The focus is typically on entertainment and shopping charges. Do you really need cable and Netflix and Hulu and Amazon Prime and maybe a clothing service, a meal plan and a razor club thrown in? Multiply those recurring monthly charges over a year, and you are dropping a serious chunk of change — more than $3,000 is not out of the question.

Newspaper and magazine subscriptions — print or digital — stand to be collateral damage if cutting back catches on big.

The industry years ago embraced “auto-pay,” authorizing a recurring credit card payment unless you cancel. That payment form is typically required now for discounted trial subscriptions that soon roll over to full rate. Cancellation is often a hassle, and inertia helps keep subscribers in the fold.
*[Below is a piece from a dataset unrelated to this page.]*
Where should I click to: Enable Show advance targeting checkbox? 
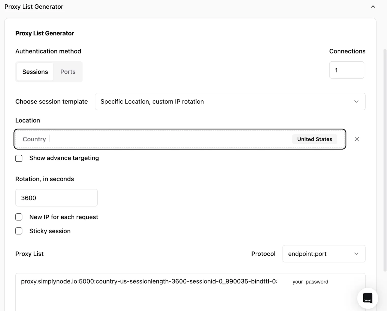(x=19, y=158)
From the publishers’ standpoint, that keeps circulation numbers up, while cutting down on expensive subscription churn.

To be clear, aiming to increase audience revenue as print advertising declines is not a strategy that is going away, but executing it could become substantially more difficult. The higher the price, the more the danger.

Jeff Sonderman, deputy director of the American Press Institute and a careful watcher of all things audience related, has had an eye on so-called subscription fatigue for at least six months now.
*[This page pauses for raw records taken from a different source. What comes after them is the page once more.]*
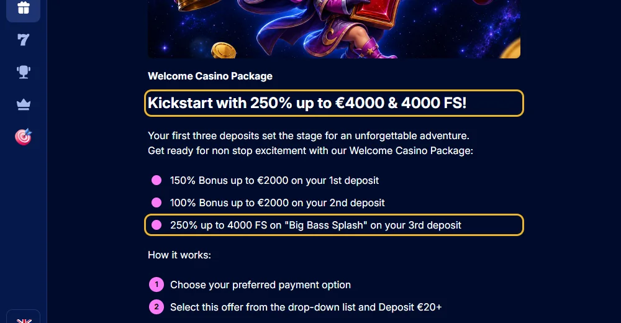Screen dimensions: 621x323
Task: Open the dartboard target icon
Action: point(24,137)
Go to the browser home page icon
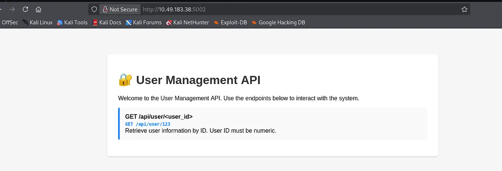This screenshot has width=502, height=171. point(38,10)
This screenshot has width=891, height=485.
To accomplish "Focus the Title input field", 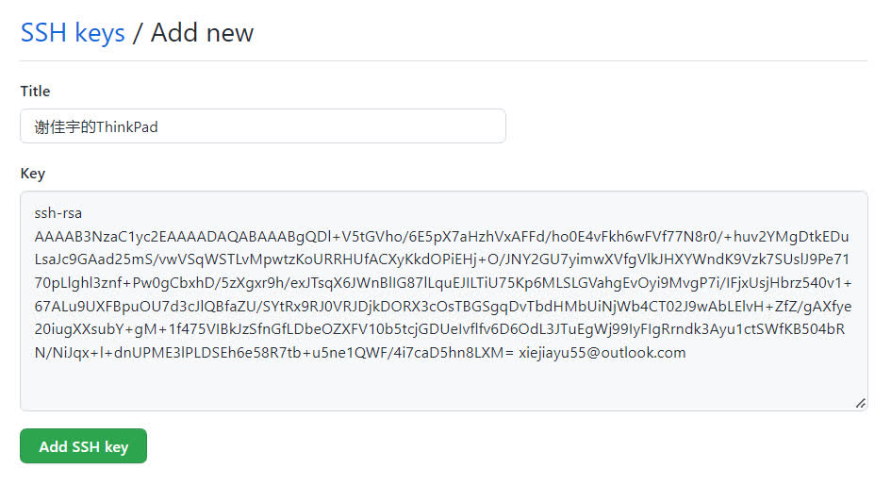I will coord(262,126).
He told me in an interview that credit cards such as Capital One’s Eno — as in enough already — offer apps that track your recurring payments and invite you to drop some. Eno notices ask “Are you sure?”

Banks are moving into this space as well (Wells Fargo’s Control Tower, for instance, launched last October), and there are third-party services like Trim and Truebill to help weed out unwanted subscriptions.
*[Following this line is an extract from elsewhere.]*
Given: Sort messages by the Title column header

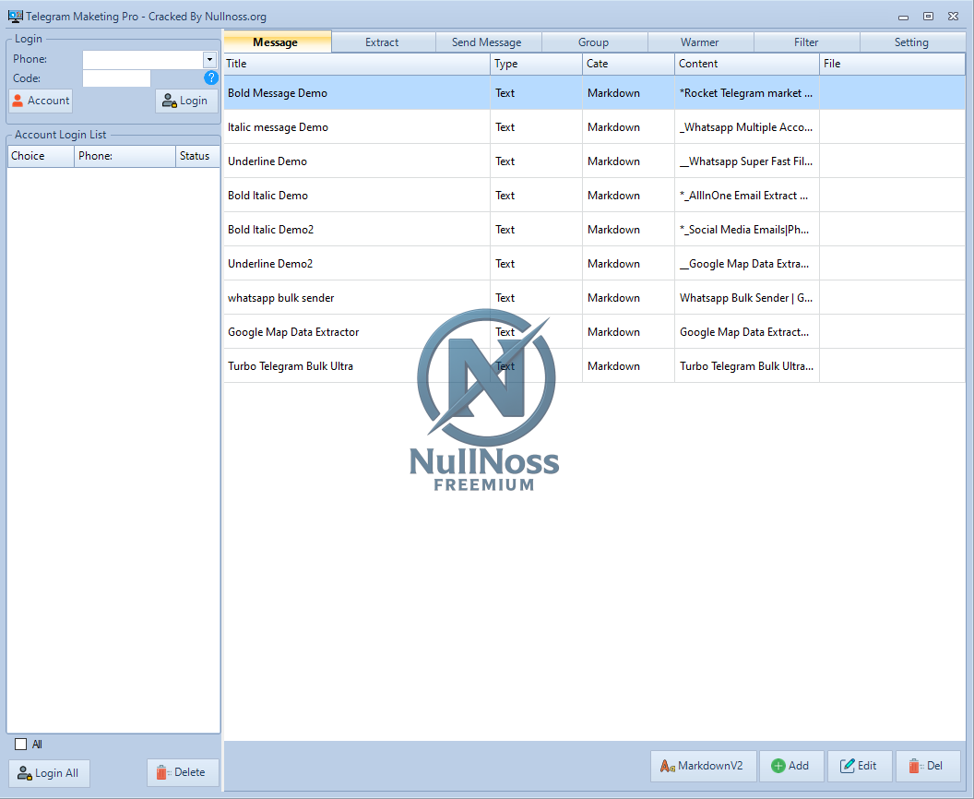Looking at the screenshot, I should [x=356, y=64].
“I don’t think they are doing it spontaneously,” Sonderman said. “It must be something people want.”

The subscription fatigue phenomenon throws an interesting light on Apple’s high-profile introduction last week of its News+ product (along with an even higher profile entertainment offering).

On the one hand, Apple’s new services become two more monthly subscriptions in an already crowded field. But at $9.99 a month, some portion of iPhone users (and there are 900 million of them) will bite. Apple News+ costs less than a third of a Wall Street Journal digital subscription; most magazines are onboard, too. Just what content a subscriber gets remains a bit cloudy — but what a bargain!

How to adjust? Mike Reed, CEO of New Media Investment, owner of the GateHouse chain, commented in his most recent conference call with analysts that the company has shifted to a “volume over price” strategy.

Reed explained in an interview that he had been talking mainly about print plus digital subscriptions. When the price point climbs above $700 a year, as it has at some chains, numbers of subscribers can fall too fast. And that’s at a time when large chains with their big audience numbers are seeing improved prospects for digital advertising.

Similarly, Michael Kuntz, COO of USA Today’s national network, in a podcast interview with Digiday last month, said the company plans to keep USA Today and its related sports sites free now and for the foreseeable future. National digital advertising has been a bright spot of growth over the last year, he said.

But not everyone is buying into the notion that the climate is shifting. David Chavern, president of the News Media Alliance, told me he does not see a general trend of stalled audience numbers or reduced subscription prices.

“But the business is not homogenous the way it used to be,” he added. “You’re now seeing strategies that are wildly variant” (among chains and individual papers).

Mike Klingensmith, publisher of The Star Tribune in Minneapolis, said in an interview that he was aware of the new focus on household subscriptions as a consumer issue but thought it mainly applied to fragmenting entertainment services.

“That’s a different marketplace than information and news.”

He added, “We are betting it all on digital subs” as the linchpin of a future revenue strategy. Klingensmith has set a goal of 210,000 digital subscribers by 2023, triple the current number.

Other leaders among regional papers include The Boston Globe with roughly 112,000 digital-only subscriptions, sources tell me, and annual revenues a healthy $32 million. (A Globe spokesperson confirmed the 112,000 but declined to comment on revenues.) In an interview with Nieman Lab, Los Angeles Times owner Dr. Patrick Soon-Shiong said his paper now has more than 150,000 paid digital subscribers.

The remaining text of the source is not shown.